His tone was folksy and I knew he was just doing his job so I didn’t get mad.  He was the kind of kid it is hard to get mad at anyway.  Hell, I was the one breaking the law and I thought I might as well take my medicine.

I don’t know what it will cost me, but I know I won’t be that stupid again.  I don’t intend to stop driving fast.  I just don’t intend to get caught.   No more cruise control at 90.  That was really stupid.

You can tell I have my groove back, can’t you?  I thought I lost it forever, that it was cremated with you, but I was wrong.  You were right all along when you said I was strong and would be okay.  

Tomorrow morning we are all going to The Sandcastle for breakfast and I will miss you more than ever for a while.  Then I will be infused with all the innocent energy that is Abby and Drew and all the craziness and fun of Shannon and Joey and Noah and Jacob and Marnie and Kristy and me.  I will be content with what I have since I can’t have you.  I will love like I have not been able to love since you died.  I will make you proud and I will love myself enough to make me proud. 

I will never stop loving you.  Even if the right man comes along and I fall in love at first sight again, (and what are the chances of that)? you will live in my very core until I breathe my last breath.  If some fool comes along and falls in love with me he better be in love with you too.

I will be Your Fat Girl forever.


PS - Last week I finally emptied the pockets of the last pair of trousers you wore.  I found your pocketknife and I’m saving it for Drew.  I also found four neatly folded one dollar bills in your money clip, and I am saving them for Jacob.


© 2013 cjschlottman




4 comments:

Unknown said...

what a great letter.I love the way you write like you are talking.

Linda @ A La Carte said...

I am so glad for these steps you have taken in your life and the healing I finally see. I feel more Peace from you!

Unknown said...

Dear Claudia,
You are brave and strong, and I support you in doing what is right for you!
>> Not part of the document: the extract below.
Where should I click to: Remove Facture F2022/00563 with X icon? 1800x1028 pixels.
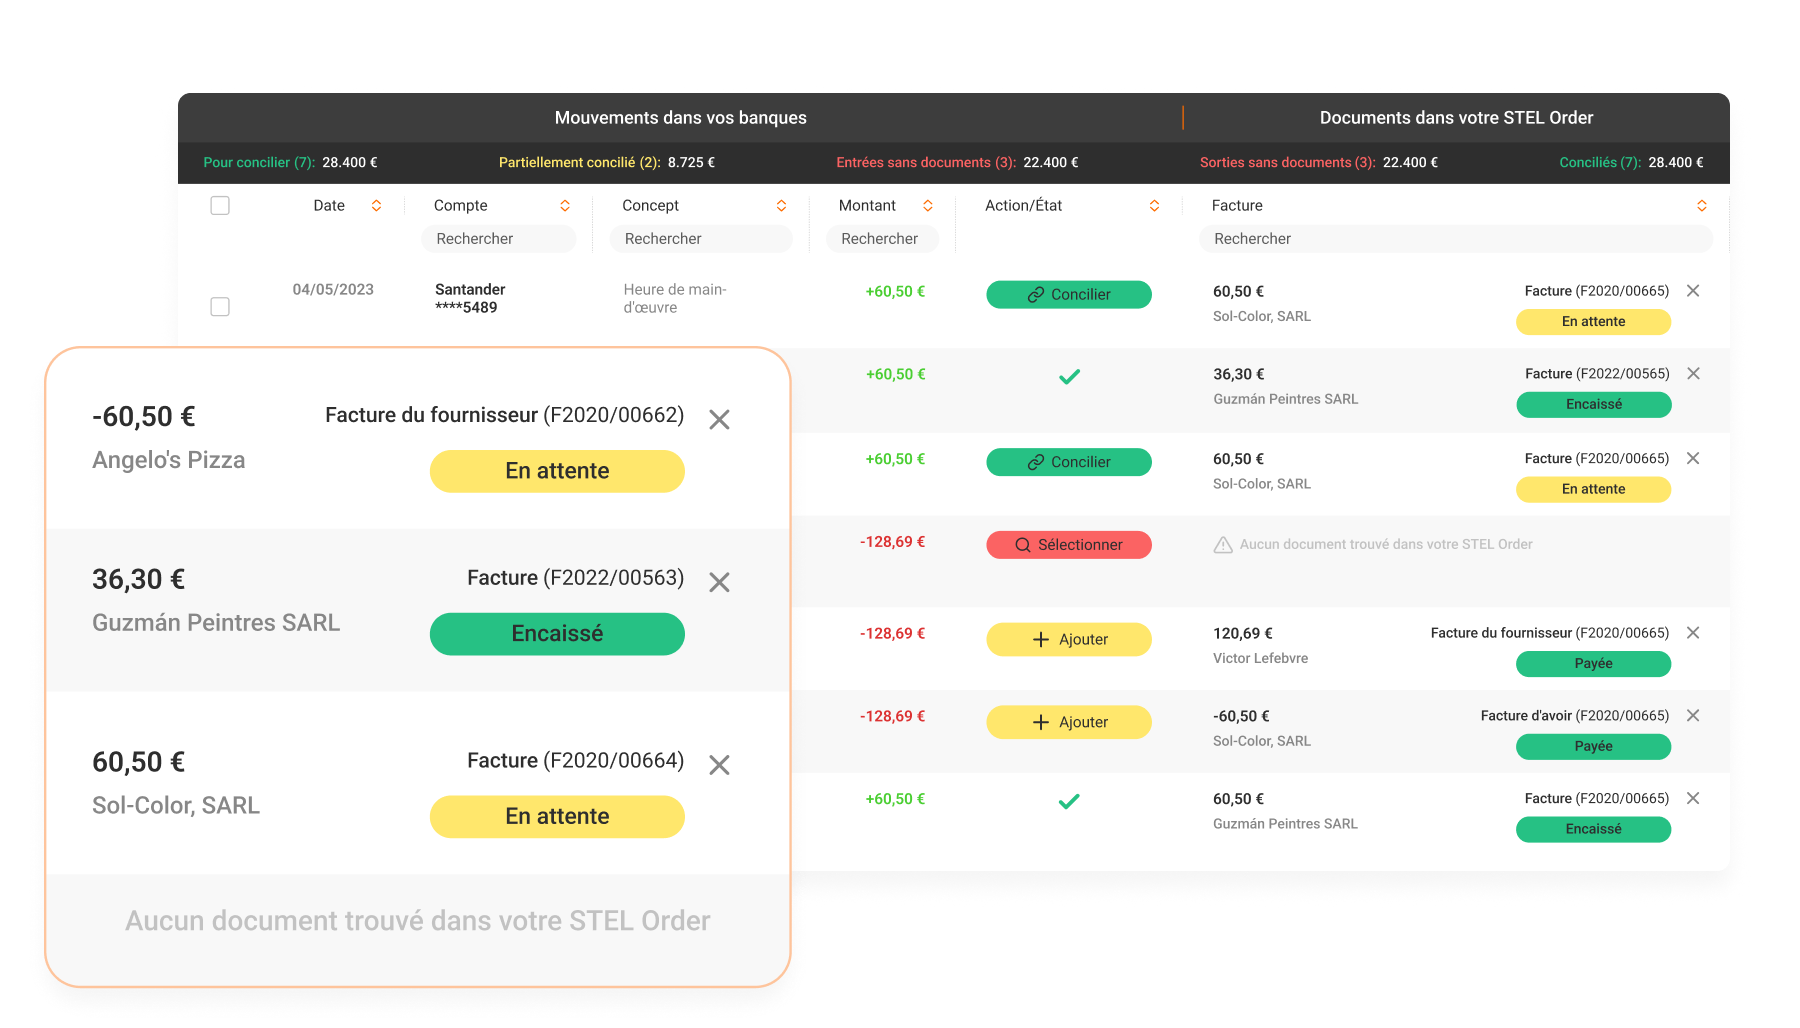719,582
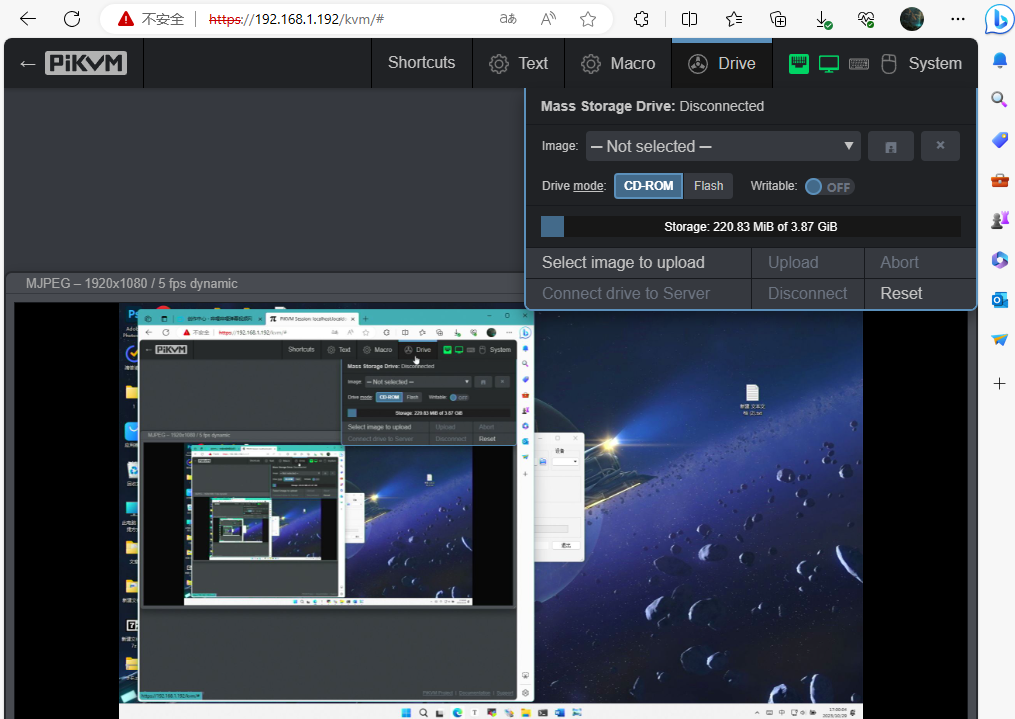Expand the Image selection dropdown

tap(723, 146)
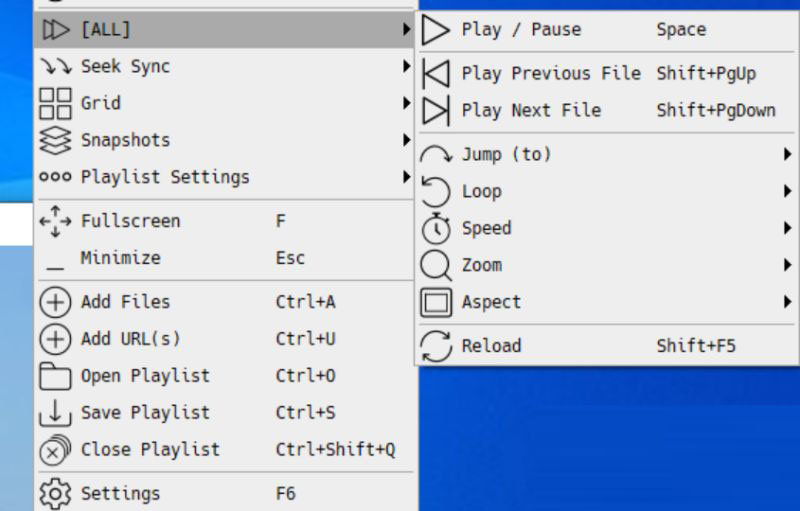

I look forward to seeing the purple streak (maybe a selfie in an email?).
Please know my prayers are with you on this journey...you probably heard me tell more than one patient and their family "everyone's journey is different, never compare yourself to others, we ate all unique with different paths to trod!"
Looks like yours is finally on a good path, a better path, though Macon is less one wonderful nurse and friend.
Love you
Jenny

Susan Anderson said...

Reading this makes me happy, even though it contains sad news along with the good.

Thinking of you healing brings such a smile to my face. And so does the purple streak.